Emil Sajfutdinow to prawdziwy chłopak ze złota. W 2015 roku aż trzykrotnie na jego szyi zawisł najcenniejszy z krążków. Ponadto, po raz drugi z rzędu triumfował w Indywidualnych Mistrzostwach Europy. Czy w tej chwili ktokolwiek może się z nim równać?
Pierwsze złoto Sajfutdinow odebrał w 2005 roku, kiedy to wywalczył Indywidualne Młodzieżowe Mistrzostwo Rosji. Potem było już tylko lepiej. W 2007 i 2008 roku został najlepszym juniorem globu, odbierając tytuł w Ostrowie Wielkopolskim. Po siedmiu latach historia zatoczyła koło i Emil Sajfutdinow po raz drugi z rzędu założył na szyję złoty medal SEC.
Wcześniej, wraz z ekipą Elit Vetlanda okazał się najlepszy w Drużynowych Mistrzostwach Szwecji, Elitserien. Warto również podkreślić, że został on również najskuteczniejszym zawodnikiem ligi szwedzkiej ze średnią 2,569.

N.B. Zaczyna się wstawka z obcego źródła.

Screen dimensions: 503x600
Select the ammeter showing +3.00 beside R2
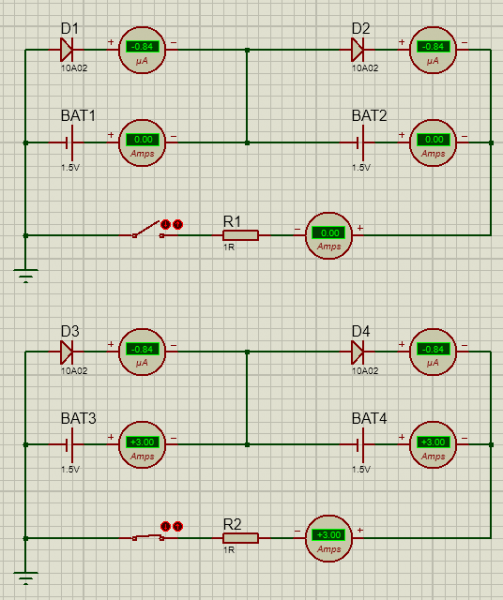click(x=329, y=538)
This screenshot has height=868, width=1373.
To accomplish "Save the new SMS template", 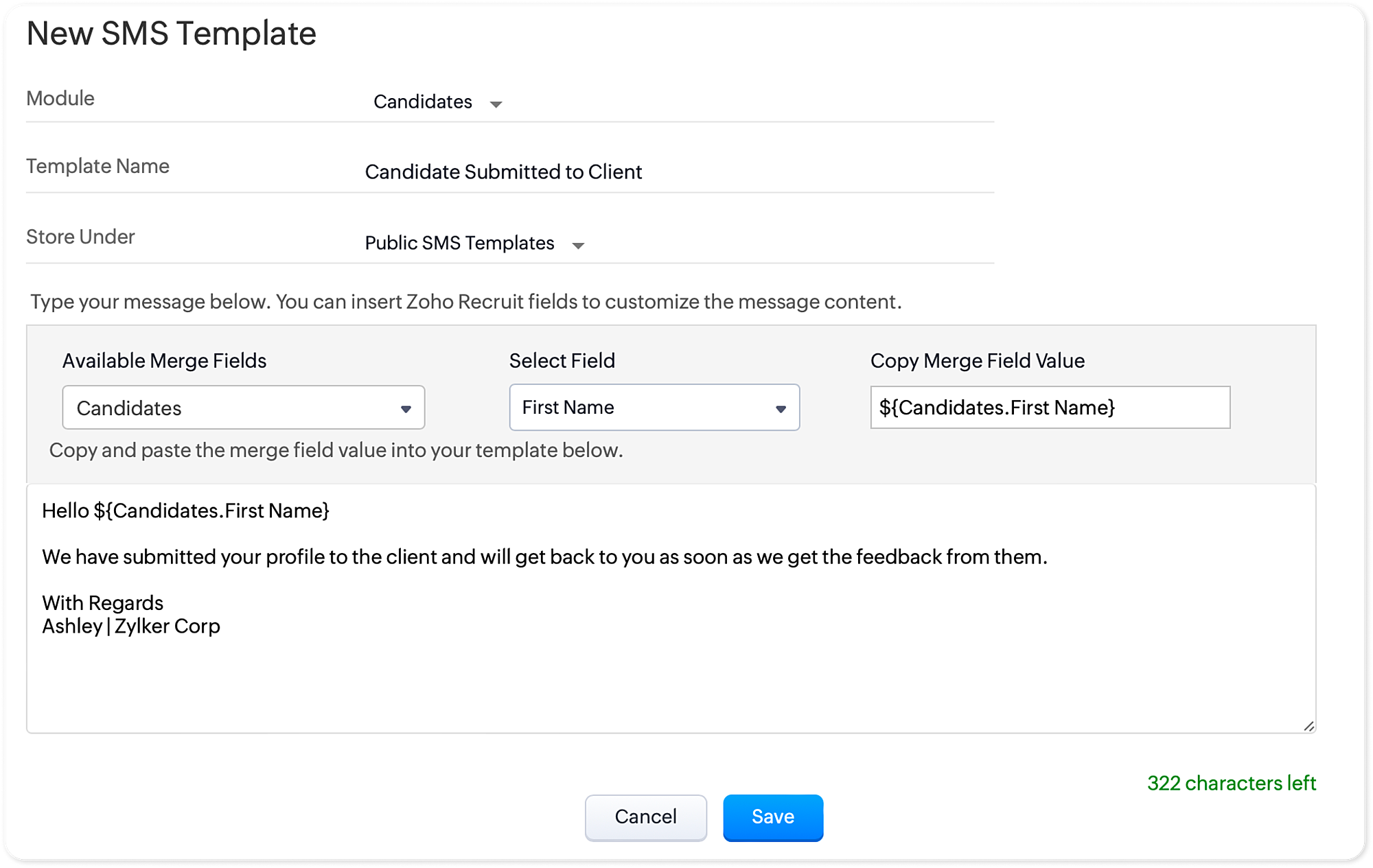I will click(772, 817).
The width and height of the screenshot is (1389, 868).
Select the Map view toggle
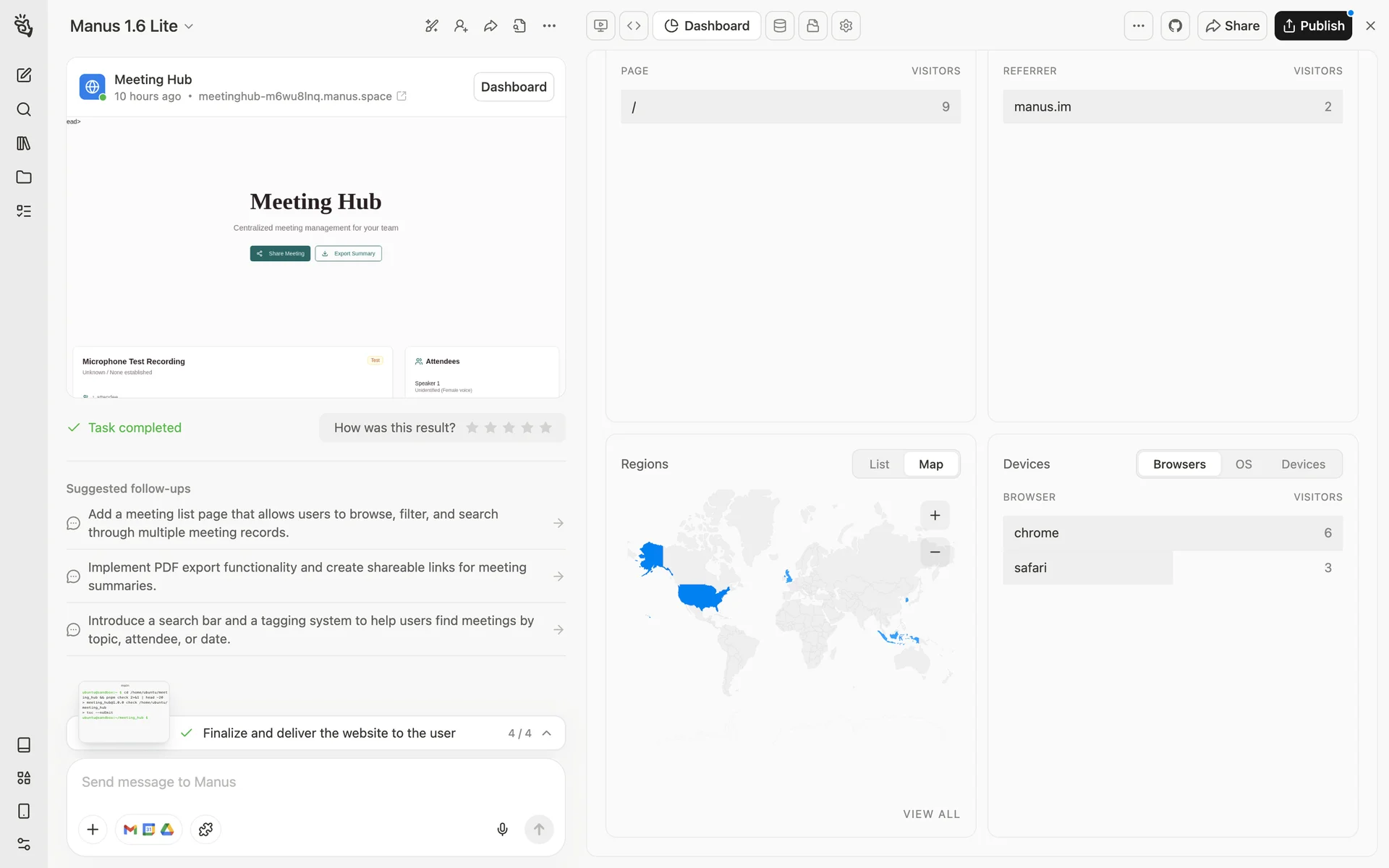coord(930,464)
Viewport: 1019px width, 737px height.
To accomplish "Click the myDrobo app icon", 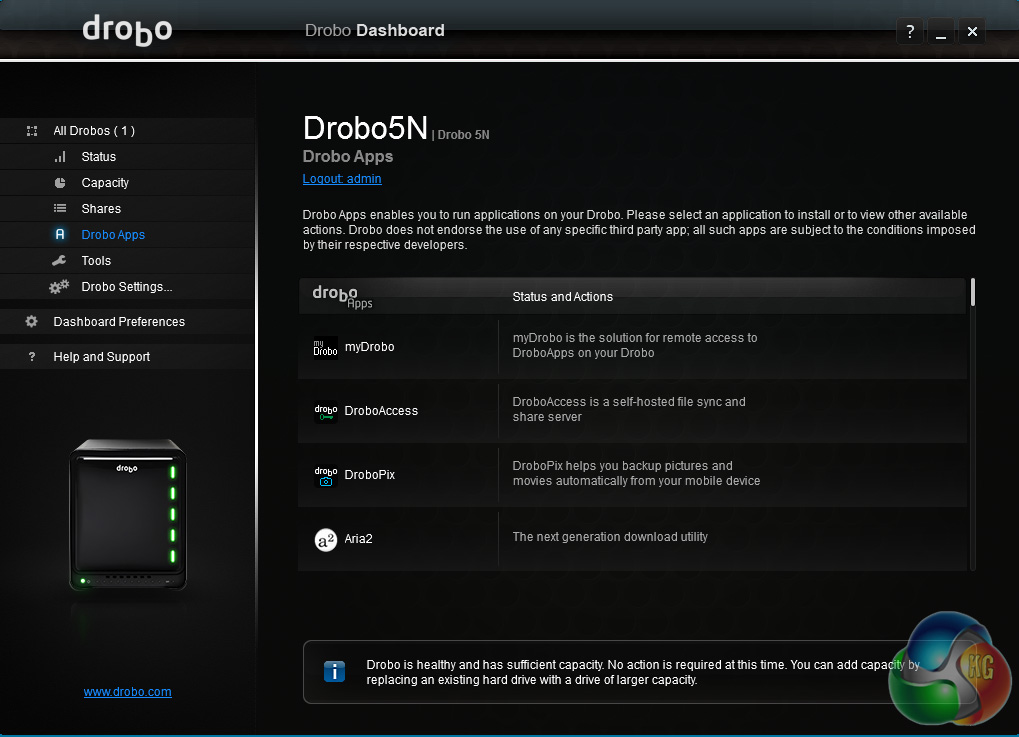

Kilka dni temu Sajfutdinow znów mógł wznieść ręce w górę, w geście triumfu. Jego Fogo Unia Leszno okazała się lepsza w dwumeczu finałowym od Betardu Sparty Wrocław i ostatecznie wywalczyła 14. Tytuł Drużynowych Mistrzostw Polski. Dla Sajfutdinowa był to jednak pierwszy zloty medal w lidze, z czego był niezmiernie szczęśliwy.
Pomimo bogatej kariery (w tak młodym wieku), Rosjanin zapowiada, że nie zamierza sobie odpuszczać i cały czas jest głodny zwycięstw. Chce z całą pewnością przejść do historii, historii, która dzieje się na naszych oczach!